Au moins 4 000 personnes ont été interpellées dans le Cachemire indien depuis la révocation de l’autonomie de ce territoire par New Delhi il y a deux semaines, d’après des sources gouvernementales citées par l’Agence France-Presse (AFP). Ce chiffre donne une première idée de l’ampleur des mesures prises par les autorités pour empêcher toute manifestation. Ces personnes ont été interpellées en vertu de la loi sur la sécurité publique, a précisé par ailleurs à l’AFP un magistrat s’exprimant sous couvert de l’anonymat. Cette loi controversée permet aux autorités d’emprisonner une personne pour une durée qui peut aller jusqu’à deux ans sans accusation ni procès.

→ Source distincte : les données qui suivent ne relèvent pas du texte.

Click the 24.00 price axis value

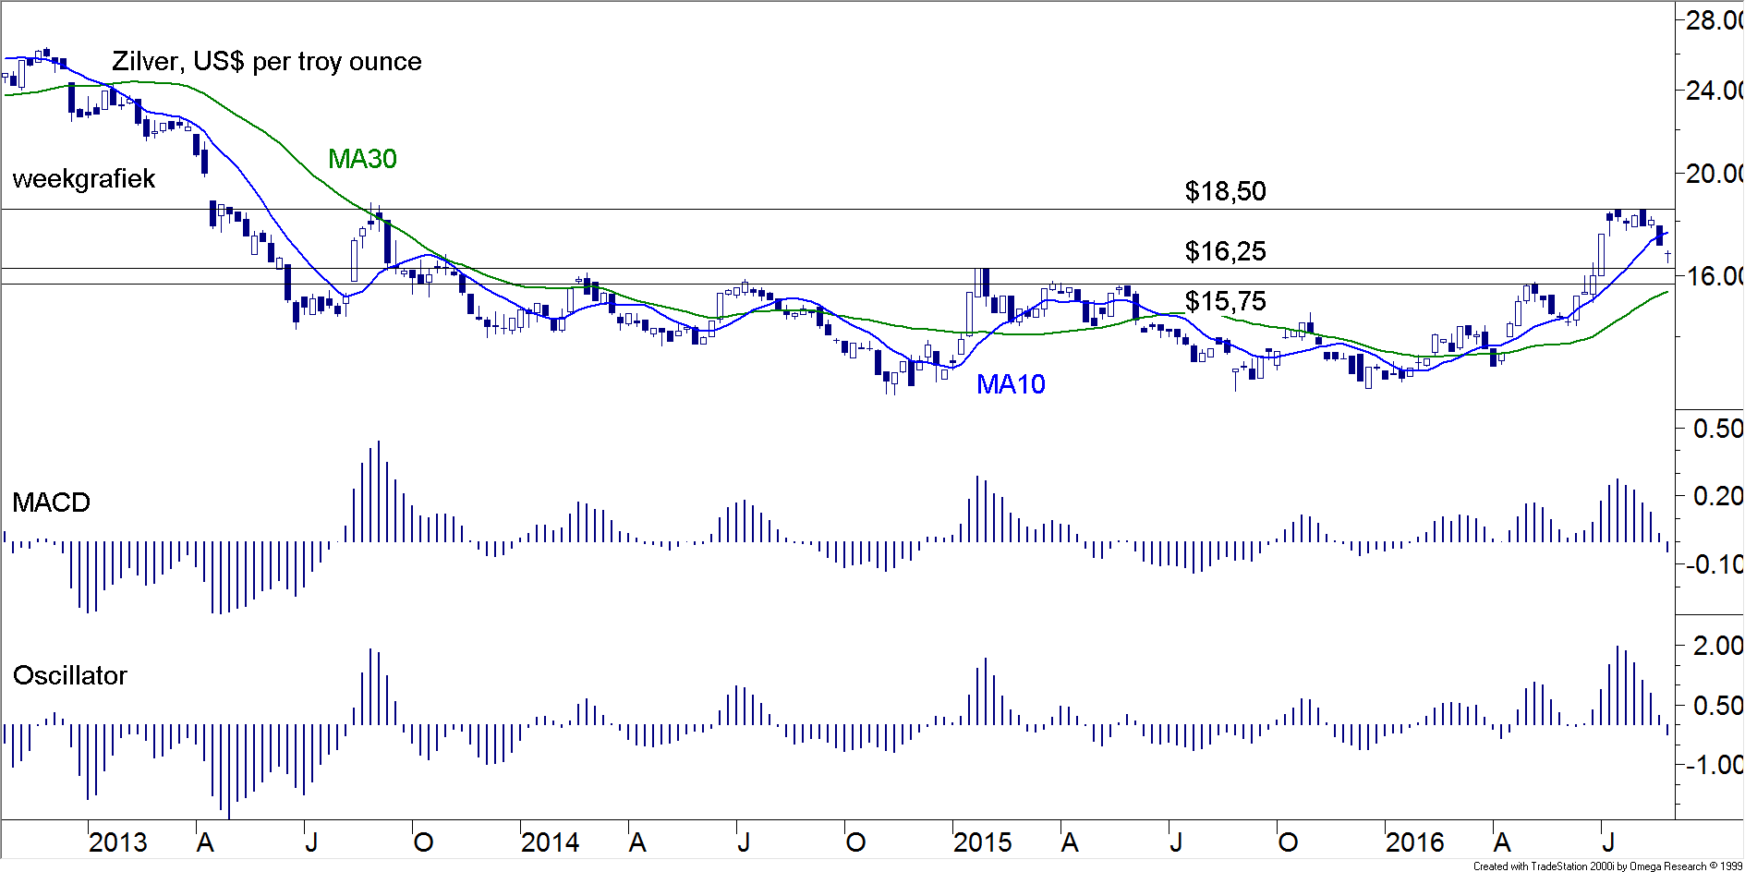[x=1714, y=91]
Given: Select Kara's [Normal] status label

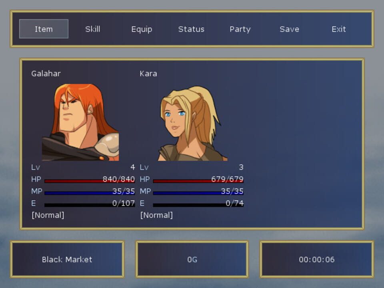Looking at the screenshot, I should 156,215.
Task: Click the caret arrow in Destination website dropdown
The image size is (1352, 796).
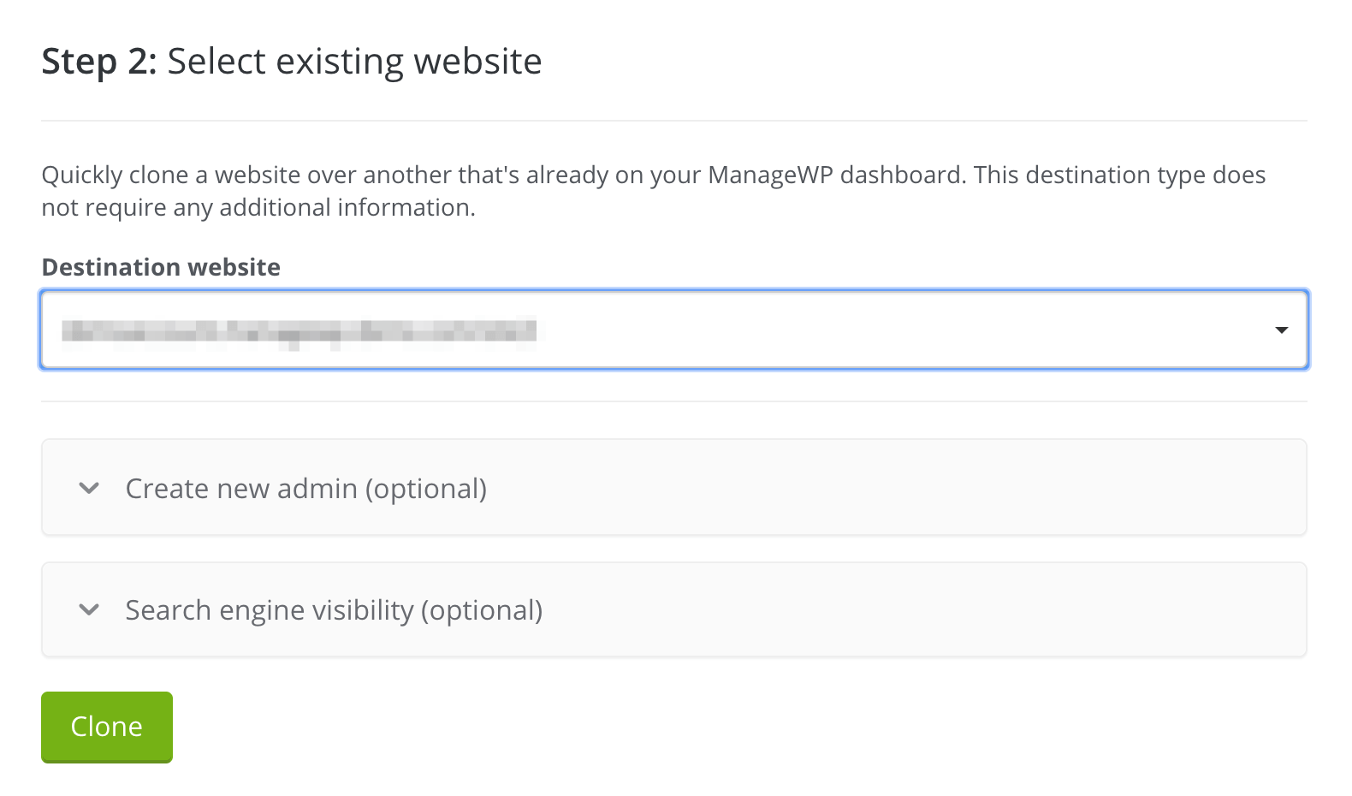Action: (1281, 330)
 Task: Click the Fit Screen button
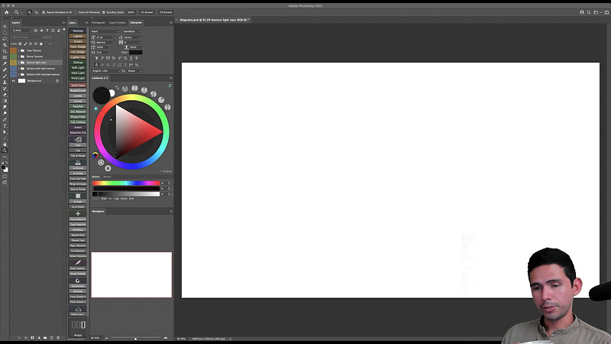(147, 12)
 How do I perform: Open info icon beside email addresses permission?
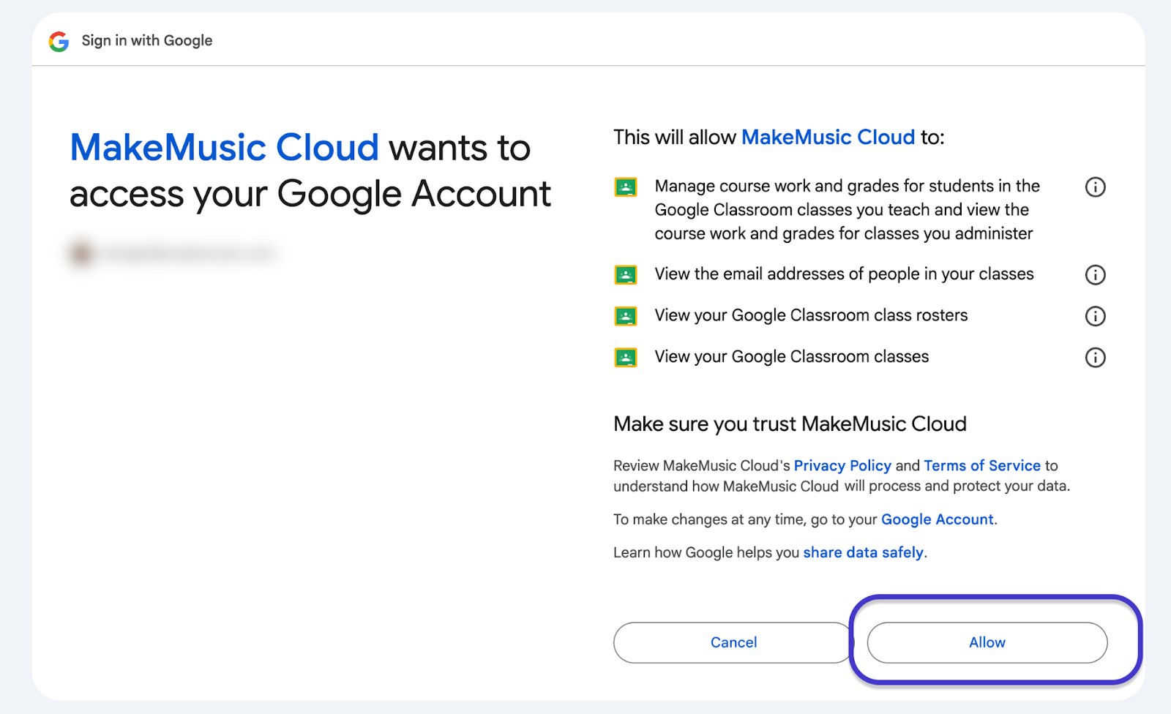pyautogui.click(x=1095, y=275)
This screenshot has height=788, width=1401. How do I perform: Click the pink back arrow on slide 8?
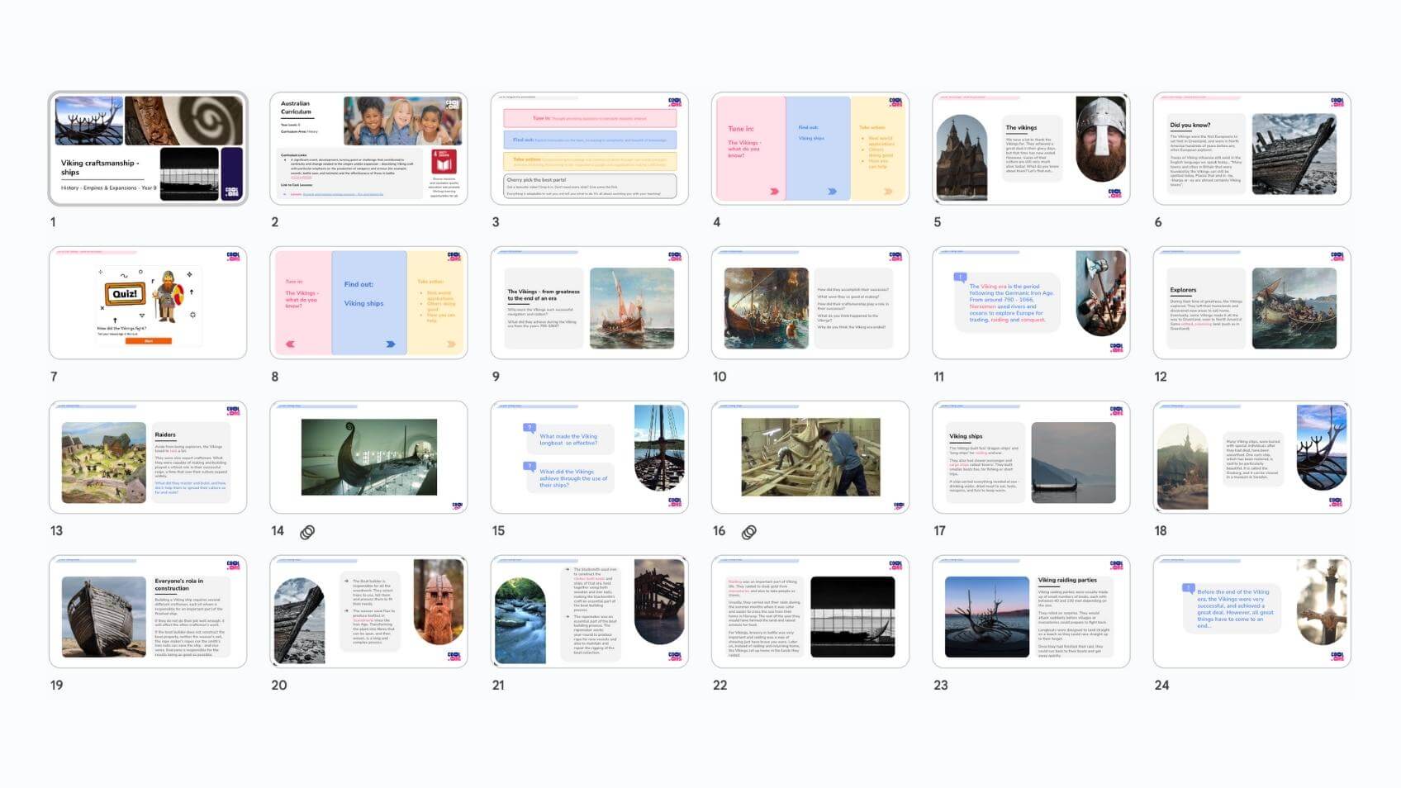click(291, 344)
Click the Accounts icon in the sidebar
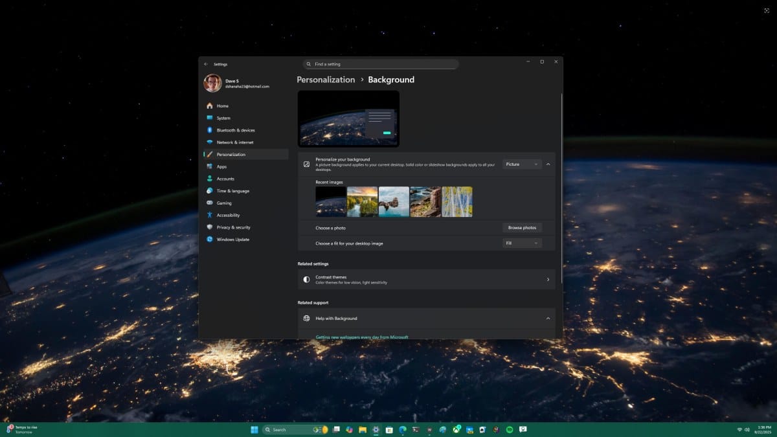 pos(208,179)
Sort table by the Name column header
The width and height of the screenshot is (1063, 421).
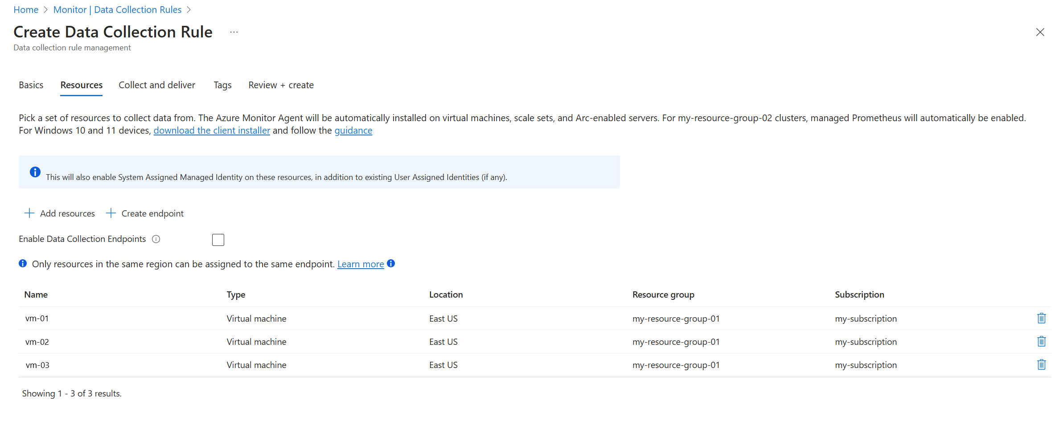[x=36, y=294]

« La plupart ont été évacuées par avion du Cachemire parce que les prisons n’ont plus de place », a précisé le magistrat. Il a ajouté qu’il avait eu recours à un téléphone satellitaire qui lui avait été attribué pour collecter les chiffres auprès de ses collègues à travers le territoire. Les autorités n’ont jamais indiqué officiellement combien de personnes ont été placées en détention depuis le début de cette crise. Elles se sont contentées de confirmer l’arrestation d’une centaine de responsables politiques locaux, de militants et d’universitaires lors des tous premiers jours.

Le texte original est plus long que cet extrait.